Much criticised film earned just under $65,000 and was shown at just 38 screens in its opening weekend
The controversial film showcasing the final two years of the life of Britain’s Princess Diana, and which was backed by a Saudi investor, has flopped in the US, taking just under $65,000 on its opening weekend.
British-born Australian actress Naomi Watts stars in the film, which received its red carpet world premiere in London on September 5 and was released in the US on November 1.
Official figures show the movie was shown in just 38 screens and sold just $64,914 worth of tickets, or $1,708 per screening, making it the 38th most popular film released that weekend.
By comparison, the number one film at the US box office, Harrison Ford's Ender’s Game, sold $27m worth of tickets at 3,407 screens. This gave it an average of $7,930 per screenings, more than four times the average earned by the Diana movie.
The movie is based on "Diana: Her Last Love", a book by author Kate Snell published in 2000, which argues that the estranged wife of British heir Prince Charles had a two year relationship with Pakistani doctor Hasnat Khan before being killed in the infamous car crash in Paris.
Producers behind the film confirmed to Arabian Business in September one of the investors behind the movie was a UK-based Saudi businessman.
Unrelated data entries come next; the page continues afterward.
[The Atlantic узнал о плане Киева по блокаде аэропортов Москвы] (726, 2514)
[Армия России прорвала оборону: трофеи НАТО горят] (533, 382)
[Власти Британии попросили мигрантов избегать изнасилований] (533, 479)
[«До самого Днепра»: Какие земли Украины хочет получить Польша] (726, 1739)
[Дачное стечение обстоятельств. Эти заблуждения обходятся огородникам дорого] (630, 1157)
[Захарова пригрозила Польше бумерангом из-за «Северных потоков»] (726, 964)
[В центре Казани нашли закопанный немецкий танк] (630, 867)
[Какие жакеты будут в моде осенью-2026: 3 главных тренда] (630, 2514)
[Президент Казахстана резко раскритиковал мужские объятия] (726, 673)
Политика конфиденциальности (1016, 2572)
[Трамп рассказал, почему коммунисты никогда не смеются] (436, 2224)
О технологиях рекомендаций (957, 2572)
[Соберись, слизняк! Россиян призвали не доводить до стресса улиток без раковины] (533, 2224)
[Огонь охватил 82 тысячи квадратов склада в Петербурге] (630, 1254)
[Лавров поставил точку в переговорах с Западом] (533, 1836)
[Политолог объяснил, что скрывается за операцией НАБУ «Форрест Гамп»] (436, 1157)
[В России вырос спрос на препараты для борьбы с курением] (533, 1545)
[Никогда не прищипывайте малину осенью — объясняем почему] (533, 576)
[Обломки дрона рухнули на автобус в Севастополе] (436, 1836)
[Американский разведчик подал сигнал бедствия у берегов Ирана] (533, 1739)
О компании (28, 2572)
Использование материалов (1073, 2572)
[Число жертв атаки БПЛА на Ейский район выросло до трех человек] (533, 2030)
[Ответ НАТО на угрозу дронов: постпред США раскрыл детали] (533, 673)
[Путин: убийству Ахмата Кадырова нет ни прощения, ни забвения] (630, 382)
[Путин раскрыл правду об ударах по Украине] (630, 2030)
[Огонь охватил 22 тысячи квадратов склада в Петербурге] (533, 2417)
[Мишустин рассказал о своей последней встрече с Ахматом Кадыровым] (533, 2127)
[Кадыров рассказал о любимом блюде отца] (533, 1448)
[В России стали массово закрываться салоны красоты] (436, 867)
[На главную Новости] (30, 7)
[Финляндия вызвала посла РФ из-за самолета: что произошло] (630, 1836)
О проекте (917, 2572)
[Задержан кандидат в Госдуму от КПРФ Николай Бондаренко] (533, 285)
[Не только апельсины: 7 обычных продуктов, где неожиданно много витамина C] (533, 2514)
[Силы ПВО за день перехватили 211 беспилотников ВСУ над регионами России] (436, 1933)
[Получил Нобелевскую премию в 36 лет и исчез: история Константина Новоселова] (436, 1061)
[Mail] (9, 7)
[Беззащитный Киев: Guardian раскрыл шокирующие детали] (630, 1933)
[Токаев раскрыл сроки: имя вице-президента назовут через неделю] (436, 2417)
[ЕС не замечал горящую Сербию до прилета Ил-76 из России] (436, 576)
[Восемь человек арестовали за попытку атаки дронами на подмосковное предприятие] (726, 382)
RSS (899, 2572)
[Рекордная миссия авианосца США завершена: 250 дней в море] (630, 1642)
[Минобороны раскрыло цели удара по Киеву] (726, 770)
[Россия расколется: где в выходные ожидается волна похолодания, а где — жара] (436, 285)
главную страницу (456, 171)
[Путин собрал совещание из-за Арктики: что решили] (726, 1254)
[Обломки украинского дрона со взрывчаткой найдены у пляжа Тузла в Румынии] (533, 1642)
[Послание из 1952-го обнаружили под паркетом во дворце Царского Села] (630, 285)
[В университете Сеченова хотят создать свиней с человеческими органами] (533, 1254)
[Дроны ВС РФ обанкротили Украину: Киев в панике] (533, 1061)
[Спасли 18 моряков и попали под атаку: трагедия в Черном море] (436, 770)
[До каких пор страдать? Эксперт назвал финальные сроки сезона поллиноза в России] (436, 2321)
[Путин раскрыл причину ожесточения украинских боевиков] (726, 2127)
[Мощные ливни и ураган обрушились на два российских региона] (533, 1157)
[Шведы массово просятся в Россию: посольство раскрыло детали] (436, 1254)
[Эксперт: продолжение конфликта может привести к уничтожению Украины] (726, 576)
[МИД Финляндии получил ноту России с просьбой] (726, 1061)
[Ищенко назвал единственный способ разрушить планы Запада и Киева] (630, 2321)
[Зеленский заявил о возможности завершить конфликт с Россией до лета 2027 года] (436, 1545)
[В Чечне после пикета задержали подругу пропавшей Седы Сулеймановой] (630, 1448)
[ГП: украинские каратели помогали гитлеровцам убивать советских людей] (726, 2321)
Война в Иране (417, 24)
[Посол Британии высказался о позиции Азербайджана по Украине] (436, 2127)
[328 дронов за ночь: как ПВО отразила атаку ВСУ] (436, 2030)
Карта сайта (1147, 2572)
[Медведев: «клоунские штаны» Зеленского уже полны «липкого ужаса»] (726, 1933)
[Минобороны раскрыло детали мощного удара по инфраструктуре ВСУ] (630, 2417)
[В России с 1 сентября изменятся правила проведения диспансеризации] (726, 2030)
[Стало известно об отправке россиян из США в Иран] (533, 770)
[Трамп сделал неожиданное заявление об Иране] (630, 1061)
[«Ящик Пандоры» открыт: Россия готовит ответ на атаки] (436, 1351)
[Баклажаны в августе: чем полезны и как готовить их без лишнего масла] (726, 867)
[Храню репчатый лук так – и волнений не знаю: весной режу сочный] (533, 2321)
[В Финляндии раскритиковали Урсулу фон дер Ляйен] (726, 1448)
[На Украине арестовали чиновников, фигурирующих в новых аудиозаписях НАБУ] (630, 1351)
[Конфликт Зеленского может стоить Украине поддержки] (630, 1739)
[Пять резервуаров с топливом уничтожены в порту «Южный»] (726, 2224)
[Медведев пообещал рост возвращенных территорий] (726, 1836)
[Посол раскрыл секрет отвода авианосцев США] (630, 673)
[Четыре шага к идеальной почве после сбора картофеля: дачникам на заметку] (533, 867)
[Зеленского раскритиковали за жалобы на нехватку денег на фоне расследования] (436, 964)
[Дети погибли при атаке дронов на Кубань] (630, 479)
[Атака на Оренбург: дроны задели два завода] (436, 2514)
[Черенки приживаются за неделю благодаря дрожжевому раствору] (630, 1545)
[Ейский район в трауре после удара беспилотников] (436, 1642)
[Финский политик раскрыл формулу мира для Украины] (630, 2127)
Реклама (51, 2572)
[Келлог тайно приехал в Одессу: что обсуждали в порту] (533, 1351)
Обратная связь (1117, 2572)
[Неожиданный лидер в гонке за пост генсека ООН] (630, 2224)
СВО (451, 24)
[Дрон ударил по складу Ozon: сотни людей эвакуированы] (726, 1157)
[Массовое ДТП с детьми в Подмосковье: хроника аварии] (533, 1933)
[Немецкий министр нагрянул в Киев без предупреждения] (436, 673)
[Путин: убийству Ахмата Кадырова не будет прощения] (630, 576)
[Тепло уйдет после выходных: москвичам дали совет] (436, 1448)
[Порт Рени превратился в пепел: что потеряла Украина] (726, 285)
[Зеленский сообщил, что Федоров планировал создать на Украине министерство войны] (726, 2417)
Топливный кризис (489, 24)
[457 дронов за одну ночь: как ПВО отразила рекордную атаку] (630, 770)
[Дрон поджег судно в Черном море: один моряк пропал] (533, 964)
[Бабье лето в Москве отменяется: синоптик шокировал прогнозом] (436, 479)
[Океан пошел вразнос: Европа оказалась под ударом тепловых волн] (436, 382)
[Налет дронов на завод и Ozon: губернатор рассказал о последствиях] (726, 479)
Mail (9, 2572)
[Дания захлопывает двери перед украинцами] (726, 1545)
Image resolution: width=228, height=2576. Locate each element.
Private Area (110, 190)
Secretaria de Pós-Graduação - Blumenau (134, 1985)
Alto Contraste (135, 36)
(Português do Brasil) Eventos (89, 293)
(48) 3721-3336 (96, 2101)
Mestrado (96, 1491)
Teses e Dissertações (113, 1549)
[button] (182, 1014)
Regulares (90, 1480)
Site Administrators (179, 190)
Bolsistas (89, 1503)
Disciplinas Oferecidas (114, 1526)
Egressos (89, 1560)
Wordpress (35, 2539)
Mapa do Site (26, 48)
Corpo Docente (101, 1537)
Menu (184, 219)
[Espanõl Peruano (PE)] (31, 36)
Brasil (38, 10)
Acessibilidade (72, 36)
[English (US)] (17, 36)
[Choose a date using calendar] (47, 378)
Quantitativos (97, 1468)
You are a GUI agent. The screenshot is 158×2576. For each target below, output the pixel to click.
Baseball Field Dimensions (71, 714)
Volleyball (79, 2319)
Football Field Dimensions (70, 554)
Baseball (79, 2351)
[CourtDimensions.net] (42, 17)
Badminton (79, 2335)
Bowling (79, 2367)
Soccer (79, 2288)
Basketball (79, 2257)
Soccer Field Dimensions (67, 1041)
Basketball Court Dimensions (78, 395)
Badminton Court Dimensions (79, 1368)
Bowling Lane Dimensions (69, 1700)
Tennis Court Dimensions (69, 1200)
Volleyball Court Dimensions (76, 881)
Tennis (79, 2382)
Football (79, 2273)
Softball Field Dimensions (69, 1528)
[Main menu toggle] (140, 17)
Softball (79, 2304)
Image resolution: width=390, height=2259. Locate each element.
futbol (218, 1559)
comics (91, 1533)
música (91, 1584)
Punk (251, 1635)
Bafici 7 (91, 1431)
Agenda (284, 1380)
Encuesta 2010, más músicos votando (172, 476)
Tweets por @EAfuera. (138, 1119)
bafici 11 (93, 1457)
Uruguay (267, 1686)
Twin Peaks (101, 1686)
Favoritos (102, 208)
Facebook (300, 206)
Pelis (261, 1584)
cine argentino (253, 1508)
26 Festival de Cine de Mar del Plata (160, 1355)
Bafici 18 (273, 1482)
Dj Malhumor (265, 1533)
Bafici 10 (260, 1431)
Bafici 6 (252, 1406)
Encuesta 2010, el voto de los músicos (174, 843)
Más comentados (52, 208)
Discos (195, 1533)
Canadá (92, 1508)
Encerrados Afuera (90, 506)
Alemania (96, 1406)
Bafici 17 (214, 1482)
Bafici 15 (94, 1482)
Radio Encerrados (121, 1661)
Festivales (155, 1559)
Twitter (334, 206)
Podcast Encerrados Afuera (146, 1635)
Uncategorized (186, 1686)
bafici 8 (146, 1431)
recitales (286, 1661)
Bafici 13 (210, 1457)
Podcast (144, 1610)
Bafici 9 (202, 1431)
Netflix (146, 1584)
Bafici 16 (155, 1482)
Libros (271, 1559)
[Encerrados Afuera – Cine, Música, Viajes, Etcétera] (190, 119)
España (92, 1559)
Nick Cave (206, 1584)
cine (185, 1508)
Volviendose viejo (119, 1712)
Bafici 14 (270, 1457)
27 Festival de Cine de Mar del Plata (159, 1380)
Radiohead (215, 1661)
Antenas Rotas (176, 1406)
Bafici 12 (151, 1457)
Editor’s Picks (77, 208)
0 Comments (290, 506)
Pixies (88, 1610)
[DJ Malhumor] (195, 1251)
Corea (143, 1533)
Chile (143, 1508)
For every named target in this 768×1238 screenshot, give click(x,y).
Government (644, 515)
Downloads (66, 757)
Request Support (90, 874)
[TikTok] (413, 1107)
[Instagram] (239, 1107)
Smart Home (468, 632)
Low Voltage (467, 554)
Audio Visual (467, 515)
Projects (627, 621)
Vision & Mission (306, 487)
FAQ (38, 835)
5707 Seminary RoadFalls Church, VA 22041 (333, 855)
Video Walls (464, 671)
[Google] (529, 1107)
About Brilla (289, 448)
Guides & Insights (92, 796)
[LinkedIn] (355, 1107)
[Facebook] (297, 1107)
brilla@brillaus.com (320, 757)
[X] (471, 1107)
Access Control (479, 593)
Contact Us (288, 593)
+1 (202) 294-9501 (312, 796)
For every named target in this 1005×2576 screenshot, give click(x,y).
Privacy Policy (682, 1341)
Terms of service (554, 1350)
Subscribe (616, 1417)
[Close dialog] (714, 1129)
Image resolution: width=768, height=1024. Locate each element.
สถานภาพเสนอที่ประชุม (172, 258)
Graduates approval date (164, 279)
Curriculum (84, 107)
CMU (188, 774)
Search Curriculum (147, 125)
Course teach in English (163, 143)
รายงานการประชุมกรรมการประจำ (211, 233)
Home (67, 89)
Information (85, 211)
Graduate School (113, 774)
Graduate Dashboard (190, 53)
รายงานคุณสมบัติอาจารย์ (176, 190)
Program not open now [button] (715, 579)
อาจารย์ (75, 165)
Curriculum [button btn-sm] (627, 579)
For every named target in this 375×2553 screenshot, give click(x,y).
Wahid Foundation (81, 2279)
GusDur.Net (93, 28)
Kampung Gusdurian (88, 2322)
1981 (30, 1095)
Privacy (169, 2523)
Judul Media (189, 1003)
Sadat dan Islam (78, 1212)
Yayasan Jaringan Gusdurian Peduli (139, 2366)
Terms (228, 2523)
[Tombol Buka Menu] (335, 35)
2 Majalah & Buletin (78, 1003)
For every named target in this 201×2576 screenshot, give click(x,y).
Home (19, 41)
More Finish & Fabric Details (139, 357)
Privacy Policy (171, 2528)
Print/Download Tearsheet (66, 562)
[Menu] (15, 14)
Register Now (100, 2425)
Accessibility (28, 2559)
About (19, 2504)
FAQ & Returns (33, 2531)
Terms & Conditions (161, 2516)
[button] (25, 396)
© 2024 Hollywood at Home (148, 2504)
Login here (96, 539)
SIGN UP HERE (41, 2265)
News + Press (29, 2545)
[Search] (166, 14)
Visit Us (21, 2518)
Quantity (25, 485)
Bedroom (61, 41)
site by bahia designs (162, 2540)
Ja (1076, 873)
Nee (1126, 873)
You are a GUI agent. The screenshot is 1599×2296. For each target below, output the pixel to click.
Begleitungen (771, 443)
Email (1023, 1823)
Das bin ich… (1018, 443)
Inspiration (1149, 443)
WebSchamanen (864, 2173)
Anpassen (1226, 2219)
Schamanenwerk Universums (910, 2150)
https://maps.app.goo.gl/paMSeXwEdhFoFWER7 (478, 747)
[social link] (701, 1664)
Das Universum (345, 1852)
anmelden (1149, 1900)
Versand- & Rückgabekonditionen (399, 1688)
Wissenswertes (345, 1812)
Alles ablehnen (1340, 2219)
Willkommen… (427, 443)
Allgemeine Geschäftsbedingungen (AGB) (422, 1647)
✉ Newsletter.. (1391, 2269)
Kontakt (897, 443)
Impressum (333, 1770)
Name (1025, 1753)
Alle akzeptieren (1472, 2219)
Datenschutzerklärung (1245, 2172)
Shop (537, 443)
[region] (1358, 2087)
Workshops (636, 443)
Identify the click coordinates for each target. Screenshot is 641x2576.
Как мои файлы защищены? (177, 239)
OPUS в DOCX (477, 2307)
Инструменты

“Diana had investment from a Saudi businessman but based in UK. He owns a French based distribution company. Apart from that we have none,” Douglas Rae, managing director and executive producer of Ecosse Films, the production company behind the film, said when asked if any Arab investment had been involved in the financing of the film.
The film was not been warmly received and the British tabloids - who followed every twist and turn from Diana's 1981 marriage to Prince Charles, to their divorce and her death in a 1997 Paris car crash - were scathing about the film from German director Oliver Hirschbiegel.
"The Queen of Hearts has been recast as a sad-sack singleton that even Bridget Jones would cross the street to avoid," wrote the Mirror's David Edwards in a one-star review dubbing the film a "cheap and cheerless effort".
The film, which reportedly has a budget in the region of around $40m has made just over $7m globally and earned $330,344 at cinemas in the UAE. The most popular markets have been the UK ($2.9m), France ($2.3m), Japan ($1.7m) and Australia ($1.4m).
Producers Ecosse Films, which also worked on films such as 2011’s ‘Wuthering Heights’, 2007’s ‘Becoming Jane’ and 1997’s ‘Mrs Brown’, are currently looking for Arab backers for a $150m film trilogy based around the Treasure Island books. “Treasure Island still seeks investment... [for] have potential funding opportunities,” Rae said.